Data excerpts:
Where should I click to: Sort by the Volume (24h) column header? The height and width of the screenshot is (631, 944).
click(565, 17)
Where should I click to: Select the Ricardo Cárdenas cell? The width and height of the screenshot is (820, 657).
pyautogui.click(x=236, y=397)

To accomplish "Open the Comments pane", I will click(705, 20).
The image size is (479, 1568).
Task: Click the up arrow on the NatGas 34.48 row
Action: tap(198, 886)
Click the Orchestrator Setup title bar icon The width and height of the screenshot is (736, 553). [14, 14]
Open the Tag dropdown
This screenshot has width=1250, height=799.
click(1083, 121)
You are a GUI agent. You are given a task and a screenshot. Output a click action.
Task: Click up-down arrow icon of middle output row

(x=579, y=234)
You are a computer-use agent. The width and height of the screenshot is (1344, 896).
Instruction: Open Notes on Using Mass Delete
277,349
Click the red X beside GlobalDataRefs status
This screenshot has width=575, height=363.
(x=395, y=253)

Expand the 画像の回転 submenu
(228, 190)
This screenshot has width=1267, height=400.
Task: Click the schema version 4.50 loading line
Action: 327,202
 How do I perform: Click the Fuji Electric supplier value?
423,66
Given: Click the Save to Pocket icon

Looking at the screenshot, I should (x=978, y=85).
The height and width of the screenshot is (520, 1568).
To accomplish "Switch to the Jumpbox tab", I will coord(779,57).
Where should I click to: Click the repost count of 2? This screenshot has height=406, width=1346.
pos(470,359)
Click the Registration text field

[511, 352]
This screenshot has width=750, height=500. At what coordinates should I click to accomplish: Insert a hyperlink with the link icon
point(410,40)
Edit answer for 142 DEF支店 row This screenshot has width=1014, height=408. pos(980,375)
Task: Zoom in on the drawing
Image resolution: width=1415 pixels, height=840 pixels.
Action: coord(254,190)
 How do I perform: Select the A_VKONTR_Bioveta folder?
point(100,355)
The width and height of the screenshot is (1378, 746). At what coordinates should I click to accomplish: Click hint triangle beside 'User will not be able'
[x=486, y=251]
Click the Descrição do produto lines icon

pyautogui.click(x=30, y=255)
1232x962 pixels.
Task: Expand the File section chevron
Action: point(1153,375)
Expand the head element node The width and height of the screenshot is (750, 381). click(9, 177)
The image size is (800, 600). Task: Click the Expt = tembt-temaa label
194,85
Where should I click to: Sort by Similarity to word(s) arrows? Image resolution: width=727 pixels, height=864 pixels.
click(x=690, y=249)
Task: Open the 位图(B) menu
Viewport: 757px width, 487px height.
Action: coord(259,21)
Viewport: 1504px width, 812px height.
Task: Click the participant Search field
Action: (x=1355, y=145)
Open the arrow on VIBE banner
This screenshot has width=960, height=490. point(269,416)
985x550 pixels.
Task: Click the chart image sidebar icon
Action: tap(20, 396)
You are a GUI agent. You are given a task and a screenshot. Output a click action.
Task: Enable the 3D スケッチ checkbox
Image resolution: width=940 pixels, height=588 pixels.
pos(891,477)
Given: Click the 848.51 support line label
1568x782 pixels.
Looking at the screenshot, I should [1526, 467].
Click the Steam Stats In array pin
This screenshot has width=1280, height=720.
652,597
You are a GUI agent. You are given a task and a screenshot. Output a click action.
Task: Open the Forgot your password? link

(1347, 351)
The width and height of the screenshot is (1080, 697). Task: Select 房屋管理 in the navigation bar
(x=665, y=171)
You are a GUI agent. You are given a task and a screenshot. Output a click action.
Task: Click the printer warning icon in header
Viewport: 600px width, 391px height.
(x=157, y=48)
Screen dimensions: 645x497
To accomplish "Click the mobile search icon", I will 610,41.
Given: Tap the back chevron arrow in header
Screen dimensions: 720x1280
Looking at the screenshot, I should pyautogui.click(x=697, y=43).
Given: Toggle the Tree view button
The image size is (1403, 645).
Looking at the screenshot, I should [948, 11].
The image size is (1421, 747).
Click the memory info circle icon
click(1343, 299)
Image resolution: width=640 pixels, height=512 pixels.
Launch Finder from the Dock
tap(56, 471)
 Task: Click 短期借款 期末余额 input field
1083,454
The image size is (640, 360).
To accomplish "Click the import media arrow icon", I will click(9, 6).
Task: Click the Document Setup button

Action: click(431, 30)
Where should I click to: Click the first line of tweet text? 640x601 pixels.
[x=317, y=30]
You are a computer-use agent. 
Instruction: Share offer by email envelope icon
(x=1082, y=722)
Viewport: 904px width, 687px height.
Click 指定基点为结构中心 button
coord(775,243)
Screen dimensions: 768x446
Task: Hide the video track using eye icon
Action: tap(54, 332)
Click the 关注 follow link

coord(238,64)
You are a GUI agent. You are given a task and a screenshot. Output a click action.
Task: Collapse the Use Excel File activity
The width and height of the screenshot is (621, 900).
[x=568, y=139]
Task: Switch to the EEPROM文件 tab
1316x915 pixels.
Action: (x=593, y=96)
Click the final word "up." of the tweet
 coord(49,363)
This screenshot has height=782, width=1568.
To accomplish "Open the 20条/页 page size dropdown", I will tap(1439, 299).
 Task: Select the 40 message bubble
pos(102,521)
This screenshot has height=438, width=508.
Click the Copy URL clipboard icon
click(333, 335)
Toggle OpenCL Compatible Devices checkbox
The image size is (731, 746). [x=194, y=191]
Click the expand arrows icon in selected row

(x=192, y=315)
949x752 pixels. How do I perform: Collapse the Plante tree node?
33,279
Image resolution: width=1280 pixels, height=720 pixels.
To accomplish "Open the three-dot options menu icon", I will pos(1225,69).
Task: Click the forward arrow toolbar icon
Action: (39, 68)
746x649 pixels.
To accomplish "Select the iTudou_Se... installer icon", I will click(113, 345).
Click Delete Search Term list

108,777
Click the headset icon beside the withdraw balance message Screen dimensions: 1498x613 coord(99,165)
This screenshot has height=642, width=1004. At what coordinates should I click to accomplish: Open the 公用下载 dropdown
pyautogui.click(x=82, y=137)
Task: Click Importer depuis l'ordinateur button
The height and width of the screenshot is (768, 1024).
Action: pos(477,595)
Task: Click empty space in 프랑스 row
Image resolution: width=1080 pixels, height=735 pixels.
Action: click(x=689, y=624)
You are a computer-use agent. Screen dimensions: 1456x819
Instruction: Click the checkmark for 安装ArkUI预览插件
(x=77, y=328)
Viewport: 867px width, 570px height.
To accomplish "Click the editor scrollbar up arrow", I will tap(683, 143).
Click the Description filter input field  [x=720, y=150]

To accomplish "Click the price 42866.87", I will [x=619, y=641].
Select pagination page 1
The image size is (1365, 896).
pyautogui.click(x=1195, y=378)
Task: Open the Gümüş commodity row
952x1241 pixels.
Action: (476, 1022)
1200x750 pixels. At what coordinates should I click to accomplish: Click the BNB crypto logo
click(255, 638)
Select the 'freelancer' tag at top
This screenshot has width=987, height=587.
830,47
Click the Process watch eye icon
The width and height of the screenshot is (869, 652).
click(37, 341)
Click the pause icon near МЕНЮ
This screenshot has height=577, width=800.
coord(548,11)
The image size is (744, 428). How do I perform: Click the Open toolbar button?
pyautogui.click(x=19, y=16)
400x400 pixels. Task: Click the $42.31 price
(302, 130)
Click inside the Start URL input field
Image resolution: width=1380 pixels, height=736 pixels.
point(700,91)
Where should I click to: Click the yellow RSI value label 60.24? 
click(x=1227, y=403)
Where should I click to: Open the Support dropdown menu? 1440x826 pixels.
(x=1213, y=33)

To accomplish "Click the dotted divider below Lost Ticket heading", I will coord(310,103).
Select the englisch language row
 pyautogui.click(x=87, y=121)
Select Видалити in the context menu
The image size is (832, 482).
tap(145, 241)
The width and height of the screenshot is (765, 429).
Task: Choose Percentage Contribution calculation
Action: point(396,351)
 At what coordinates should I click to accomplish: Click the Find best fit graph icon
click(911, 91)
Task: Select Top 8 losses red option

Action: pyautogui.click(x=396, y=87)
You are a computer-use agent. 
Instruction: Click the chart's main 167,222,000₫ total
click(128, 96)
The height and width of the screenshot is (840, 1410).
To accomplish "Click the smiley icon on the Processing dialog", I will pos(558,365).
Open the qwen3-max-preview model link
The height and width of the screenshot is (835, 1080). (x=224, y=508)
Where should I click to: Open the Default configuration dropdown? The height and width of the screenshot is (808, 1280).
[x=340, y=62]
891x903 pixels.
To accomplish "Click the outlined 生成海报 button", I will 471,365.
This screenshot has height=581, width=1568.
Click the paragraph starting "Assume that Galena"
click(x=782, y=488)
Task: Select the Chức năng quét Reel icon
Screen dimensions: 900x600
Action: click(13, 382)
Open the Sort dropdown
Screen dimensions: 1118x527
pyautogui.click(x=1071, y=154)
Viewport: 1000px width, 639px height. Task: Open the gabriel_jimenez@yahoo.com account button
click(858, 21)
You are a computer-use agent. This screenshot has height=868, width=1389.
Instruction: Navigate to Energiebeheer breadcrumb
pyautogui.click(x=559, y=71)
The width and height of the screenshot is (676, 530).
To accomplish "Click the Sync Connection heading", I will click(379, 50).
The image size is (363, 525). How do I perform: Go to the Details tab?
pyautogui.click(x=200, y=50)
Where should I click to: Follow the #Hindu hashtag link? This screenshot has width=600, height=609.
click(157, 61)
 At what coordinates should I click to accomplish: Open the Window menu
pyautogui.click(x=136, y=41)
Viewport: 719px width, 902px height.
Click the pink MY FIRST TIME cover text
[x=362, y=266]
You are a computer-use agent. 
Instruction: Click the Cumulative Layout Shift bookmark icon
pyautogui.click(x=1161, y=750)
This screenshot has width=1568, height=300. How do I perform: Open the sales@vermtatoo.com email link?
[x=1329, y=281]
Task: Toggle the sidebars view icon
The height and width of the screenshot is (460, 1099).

Exercise requirements: Determine which lines above include the word "page", and report those lines in full.

Task response:
To accomplish "Open the 20条/页 page size dropdown", I will tap(1439, 299).
Select pagination page 1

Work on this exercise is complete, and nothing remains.